Aim: Edit the material below so that every "Where should I click to" becomes "Where would I click to", with everything else left unchanged.

Supplied material:
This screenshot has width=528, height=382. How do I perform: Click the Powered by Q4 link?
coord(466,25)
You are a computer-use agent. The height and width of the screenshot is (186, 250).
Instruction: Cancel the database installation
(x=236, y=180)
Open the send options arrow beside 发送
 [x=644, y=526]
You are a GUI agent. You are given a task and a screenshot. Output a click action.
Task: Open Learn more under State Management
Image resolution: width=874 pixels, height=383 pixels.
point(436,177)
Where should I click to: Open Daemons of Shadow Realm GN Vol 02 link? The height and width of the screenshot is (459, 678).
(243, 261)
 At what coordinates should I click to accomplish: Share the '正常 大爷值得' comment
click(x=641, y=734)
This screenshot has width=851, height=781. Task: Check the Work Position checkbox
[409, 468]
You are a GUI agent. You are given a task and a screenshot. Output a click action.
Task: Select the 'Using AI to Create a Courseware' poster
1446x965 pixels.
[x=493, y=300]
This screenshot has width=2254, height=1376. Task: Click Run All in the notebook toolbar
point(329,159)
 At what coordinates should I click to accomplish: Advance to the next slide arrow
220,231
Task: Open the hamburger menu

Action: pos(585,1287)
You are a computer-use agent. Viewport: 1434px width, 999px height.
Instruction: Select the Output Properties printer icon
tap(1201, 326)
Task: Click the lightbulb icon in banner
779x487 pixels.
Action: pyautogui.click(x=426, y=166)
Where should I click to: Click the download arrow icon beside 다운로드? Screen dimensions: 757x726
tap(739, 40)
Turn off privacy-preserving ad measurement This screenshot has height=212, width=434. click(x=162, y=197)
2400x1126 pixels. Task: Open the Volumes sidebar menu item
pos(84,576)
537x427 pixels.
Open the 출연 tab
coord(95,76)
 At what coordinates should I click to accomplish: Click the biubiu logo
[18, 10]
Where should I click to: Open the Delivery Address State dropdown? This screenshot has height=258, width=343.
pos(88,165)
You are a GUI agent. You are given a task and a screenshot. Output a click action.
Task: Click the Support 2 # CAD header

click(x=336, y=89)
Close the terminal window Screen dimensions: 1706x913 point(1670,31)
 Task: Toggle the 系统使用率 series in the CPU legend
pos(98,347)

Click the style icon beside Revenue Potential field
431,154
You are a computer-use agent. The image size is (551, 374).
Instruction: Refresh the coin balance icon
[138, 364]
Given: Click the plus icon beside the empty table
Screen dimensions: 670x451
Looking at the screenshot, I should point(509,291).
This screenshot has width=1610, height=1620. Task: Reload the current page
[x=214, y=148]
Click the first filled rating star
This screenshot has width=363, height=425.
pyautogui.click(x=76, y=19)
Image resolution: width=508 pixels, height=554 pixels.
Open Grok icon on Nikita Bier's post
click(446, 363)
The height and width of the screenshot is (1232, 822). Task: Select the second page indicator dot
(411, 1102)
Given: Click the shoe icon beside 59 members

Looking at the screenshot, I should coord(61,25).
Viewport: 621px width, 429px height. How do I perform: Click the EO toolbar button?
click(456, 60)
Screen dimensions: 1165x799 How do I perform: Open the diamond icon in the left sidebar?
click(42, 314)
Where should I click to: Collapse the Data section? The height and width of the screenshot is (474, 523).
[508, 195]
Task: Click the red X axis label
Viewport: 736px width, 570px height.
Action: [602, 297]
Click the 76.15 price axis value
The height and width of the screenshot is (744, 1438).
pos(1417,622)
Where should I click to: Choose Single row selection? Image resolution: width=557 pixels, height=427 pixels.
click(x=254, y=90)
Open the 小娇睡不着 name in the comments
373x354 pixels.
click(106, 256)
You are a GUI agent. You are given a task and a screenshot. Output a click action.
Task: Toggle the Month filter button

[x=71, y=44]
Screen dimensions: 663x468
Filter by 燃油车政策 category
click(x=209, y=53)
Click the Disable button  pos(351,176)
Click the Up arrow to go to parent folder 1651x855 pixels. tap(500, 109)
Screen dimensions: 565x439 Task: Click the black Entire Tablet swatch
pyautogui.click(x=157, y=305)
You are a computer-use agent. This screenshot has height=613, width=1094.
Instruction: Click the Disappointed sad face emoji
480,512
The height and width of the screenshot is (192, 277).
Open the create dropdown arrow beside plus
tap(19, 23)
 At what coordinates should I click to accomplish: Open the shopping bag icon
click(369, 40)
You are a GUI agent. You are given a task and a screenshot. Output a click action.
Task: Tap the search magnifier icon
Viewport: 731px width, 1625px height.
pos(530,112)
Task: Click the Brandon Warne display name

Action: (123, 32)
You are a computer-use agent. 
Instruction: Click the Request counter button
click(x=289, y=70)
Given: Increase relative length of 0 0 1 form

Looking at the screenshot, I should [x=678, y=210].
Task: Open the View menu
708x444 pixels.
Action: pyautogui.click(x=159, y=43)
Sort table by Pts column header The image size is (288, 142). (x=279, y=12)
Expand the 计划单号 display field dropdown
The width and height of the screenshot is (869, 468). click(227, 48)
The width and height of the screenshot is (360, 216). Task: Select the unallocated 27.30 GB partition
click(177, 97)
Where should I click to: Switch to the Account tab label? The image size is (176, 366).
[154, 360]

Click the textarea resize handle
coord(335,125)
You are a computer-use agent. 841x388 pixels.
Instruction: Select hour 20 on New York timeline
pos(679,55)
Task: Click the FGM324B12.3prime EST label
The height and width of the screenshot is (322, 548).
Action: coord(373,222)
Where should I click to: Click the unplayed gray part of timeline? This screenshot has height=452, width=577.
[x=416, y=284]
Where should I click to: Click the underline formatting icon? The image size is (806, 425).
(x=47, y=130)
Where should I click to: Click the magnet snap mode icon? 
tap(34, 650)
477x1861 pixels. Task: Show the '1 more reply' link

Answer for the task:
This screenshot has width=528, height=382. How do I perform: Click the Powered by Q4 link?
coord(466,25)
You are a computer-use agent. The height and width of the screenshot is (186, 250).
Instruction: Cancel the database installation
(x=236, y=180)
Open the send options arrow beside 发送
 [x=644, y=526]
You are a GUI agent. You are given a task and a screenshot. Output a click action.
Task: Open Learn more under State Management
Image resolution: width=874 pixels, height=383 pixels.
point(436,177)
Where would I click to: Open Daemons of Shadow Realm GN Vol 02 link? The height and width of the screenshot is (459, 678).
(243, 261)
 At what coordinates should I click to accomplish: Share the '正常 大爷值得' comment
click(x=641, y=734)
This screenshot has width=851, height=781. Task: Check the Work Position checkbox
[409, 468]
You are a GUI agent. You are given a task and a screenshot. Output a click action.
Task: Select the 'Using AI to Create a Courseware' poster
1446x965 pixels.
[x=493, y=300]
This screenshot has width=2254, height=1376. Task: Click Run All in the notebook toolbar
point(329,159)
 At what coordinates should I click to accomplish: Advance to the next slide arrow
220,231
Task: Open the hamburger menu

Action: pos(585,1287)
You are a computer-use agent. Viewport: 1434px width, 999px height.
Instruction: Select the Output Properties printer icon
tap(1201, 326)
Task: Click the lightbulb icon in banner
779x487 pixels.
Action: pyautogui.click(x=426, y=166)
Where would I click to: Click the download arrow icon beside 다운로드? Screen dimensions: 757x726
tap(739, 40)
Turn off privacy-preserving ad measurement This screenshot has height=212, width=434. click(x=162, y=197)
2400x1126 pixels. Task: Open the Volumes sidebar menu item
pos(84,576)
537x427 pixels.
Open the 출연 tab
coord(95,76)
 At what coordinates should I click to accomplish: Click the biubiu logo
[18, 10]
Where would I click to: Open the Delivery Address State dropdown? This screenshot has height=258, width=343.
pos(88,165)
You are a GUI agent. You are given a task and a screenshot. Output a click action.
Task: Click the Support 2 # CAD header

click(x=336, y=89)
Close the terminal window Screen dimensions: 1706x913 point(1670,31)
 Task: Toggle the 系统使用率 series in the CPU legend
pos(98,347)

Click the style icon beside Revenue Potential field
431,154
You are a computer-use agent. The image size is (551, 374).
Instruction: Refresh the coin balance icon
[138, 364]
Given: Click the plus icon beside the empty table
Screen dimensions: 670x451
Looking at the screenshot, I should point(509,291).
This screenshot has width=1610, height=1620. Task: Reload the current page
[x=214, y=148]
Click the first filled rating star
This screenshot has width=363, height=425.
pyautogui.click(x=76, y=19)
Image resolution: width=508 pixels, height=554 pixels.
Open Grok icon on Nikita Bier's post
click(446, 363)
The height and width of the screenshot is (1232, 822). Task: Select the second page indicator dot
(411, 1102)
Given: Click the shoe icon beside 59 members

Looking at the screenshot, I should coord(61,25).
Viewport: 621px width, 429px height. How do I perform: Click the EO toolbar button?
click(456, 60)
Screen dimensions: 1165x799 How do I perform: Open the diamond icon in the left sidebar?
click(42, 314)
Where would I click to: Collapse the Data section? The height and width of the screenshot is (474, 523).
[508, 195]
Task: Click the red X axis label
Viewport: 736px width, 570px height.
Action: [602, 297]
Click the 76.15 price axis value
The height and width of the screenshot is (744, 1438).
pos(1417,622)
Where would I click to: Choose Single row selection? Image resolution: width=557 pixels, height=427 pixels.
click(x=254, y=90)
Open the 小娇睡不着 name in the comments
373x354 pixels.
click(106, 256)
You are a GUI agent. You are given a task and a screenshot. Output a click action.
Task: Toggle the Month filter button

[x=71, y=44]
Screen dimensions: 663x468
Filter by 燃油车政策 category
click(x=209, y=53)
Click the Disable button  pos(351,176)
Click the Up arrow to go to parent folder 1651x855 pixels. tap(500, 109)
Screen dimensions: 565x439 Task: Click the black Entire Tablet swatch
pyautogui.click(x=157, y=305)
You are a computer-use agent. This screenshot has height=613, width=1094.
Instruction: Click the Disappointed sad face emoji
480,512
The height and width of the screenshot is (192, 277).
Open the create dropdown arrow beside plus
tap(19, 23)
 At what coordinates should I click to accomplish: Open the shopping bag icon
click(369, 40)
You are a GUI agent. You are given a task and a screenshot. Output a click action.
Task: Tap the search magnifier icon
Viewport: 731px width, 1625px height.
pos(530,112)
Task: Click the Brandon Warne display name

Action: (123, 32)
You are a computer-use agent. 
Instruction: Click the Request counter button
click(x=289, y=70)
Given: Increase relative length of 0 0 1 form

Looking at the screenshot, I should [x=678, y=210].
Task: Open the View menu
708x444 pixels.
Action: pyautogui.click(x=159, y=43)
Sort table by Pts column header The image size is (288, 142). (x=279, y=12)
Expand the 计划单号 display field dropdown
The width and height of the screenshot is (869, 468). click(227, 48)
The width and height of the screenshot is (360, 216). Task: Select the unallocated 27.30 GB partition
click(177, 97)
Where would I click to: Switch to the Account tab label? The image size is (176, 366).
[154, 360]

Click the textarea resize handle
coord(335,125)
You are a computer-use agent. 841x388 pixels.
Instruction: Select hour 20 on New York timeline
pos(679,55)
Task: Click the FGM324B12.3prime EST label
The height and width of the screenshot is (322, 548).
Action: coord(373,222)
Where would I click to: Click the unplayed gray part of timeline? This screenshot has height=452, width=577.
[x=416, y=284]
Where would I click to: Click the underline formatting icon? The image size is (806, 425).
(x=47, y=130)
Where would I click to: Click the magnet snap mode icon? 
tap(34, 650)
477x1861 pixels. Task: Show the '1 more reply' link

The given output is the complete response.